• **SOURCE EXTRACT**:
+++
A black-box attack assumes the attacker cannot directly inspect parameters $\theta$ or compute exact gradients $\nabla_x \mathcal{L}(f_\theta(x), y)$ . The attacker may have one of several feedback channels:

Score-based access: the model returns logits, probabilities, or confidence scores.
Decision-based access: the model returns only a top-1 label or accept/reject decision.
Top- $k$ access: the model returns a ranked set of labels, sometimes with scores.
Bandit access: the attacker receives a scalar objective, reward, or partial feedback.
Transfer-only access: the attacker receives no target feedback during attack construction.

A query budget $Q$ limits calls to the target model. An attack is often summarized by success rate at $Q$ , median queries among successful examples, and failure rate after budget exhaustion.

A surrogate model $\tilde{f}_{\phi}$ approximates the target $f_\theta$ . The attacker crafts:

\tilde{x}_{\mathrm{adv}} = x + \arg\max_{\delta \in \Delta(x)} \mathcal{L}(\tilde{f}_{\phi}(x+\delta), y),

then tests whether $f_\theta(\tilde{x}_{\mathrm{adv}})$ fails.

A zeroth-order attack estimates gradients from function values rather than backpropagation. If the attacker can query a scalar loss $J(x)$ , a finite-difference estimate in coordinate direction $e_i$ is:

\frac{\partial J}{\partial x_i} \approx \frac{J(x+\sigma e_i)-J(x-\sigma e_i)}{2\sigma}.

Random-direction estimators such as NES and SPSA estimate the full gradient with fewer structured queries:

\nabla J(x) \approx \frac{1}{m\sigma}\sum_{i=1}^{m} J(x+\sigma u_i)u_i,

where $u_i$ are random perturbation directions. A symmetric estimator uses both $x+\sigma u_i$ and $x-\sigma u_i$ to reduce bias.

Key results

Transferability is the first black-box baseline. If two models learn similar decision boundaries, an input that crosses one boundary can cross the other. Transfer improves when the surrogate shares architecture, training data, preprocessing, loss, and augmentation with the target. It can also improve with attack choices that avoid overfitting to one model's local gradient, such as momentum or input transformations.

Score-based attacks turn black-box access into an optimization problem. For an untargeted attack with returned probabilities, define:

J(x) = \mathcal{L}(f(x), y).

The attacker estimates $\nabla_x J(x)$ and runs projected ascent. The cost depends on dimension $d$ . Naive coordinate finite differences can require $2d$ queries per gradient estimate, which is expensive for images. Random-direction methods reduce the per-step query count but introduce variance.

Decision-based attacks are harder because the model does not reveal a smooth score. A typical strategy is:

Find any starting point $x_0$ already classified as the target class or any wrong class.
Move along the line or boundary toward the clean input $x$ while staying adversarial.
Estimate boundary normals using label queries.
Reduce the perturbation norm until the query budget is exhausted.

Square Attack is a strong score-based or decision-flavored black-box method for $\ell_\infty$ and $\ell_2$ settings. It does not estimate full gradients. Instead, it samples localized square-shaped perturbation updates and accepts those that improve the objective, making it query-efficient and useful in benchmarks such as AutoAttack-style evaluation.
+++
• **MATERIAL**:
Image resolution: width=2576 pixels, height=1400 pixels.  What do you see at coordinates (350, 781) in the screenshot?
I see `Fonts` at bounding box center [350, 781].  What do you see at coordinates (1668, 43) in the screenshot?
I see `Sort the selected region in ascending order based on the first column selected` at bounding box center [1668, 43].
+++
• **WHAT IS ASKED**:
- a) From the black-box attack text, list every kind of feedback channel that an attacker may have.
- b) Using the black-box attack text, say whether each statement agrees with it. Answer yes or no and quote the deciding words.
(i) Square Attack estimates full gradients.
(ii) Random-direction methods reduce the per-step query count without introducing variance.
(iii) Transfer improves when the surrogate shares training data with the target.
The lines have no part in this exercise.

• **EXPECTED RESPONSES**:
- a)
Score-based access
Decision-based access
Top-k access
Bandit access
Transfer-only access

- b)
(i) No: "It does not estimate full gradients."
(ii) No: "Random-direction methods reduce the per-step query count but introduce variance."
(iii) Yes: "Transfer improves when the surrogate shares architecture, training data, preprocessing, loss, and augmentation with the target."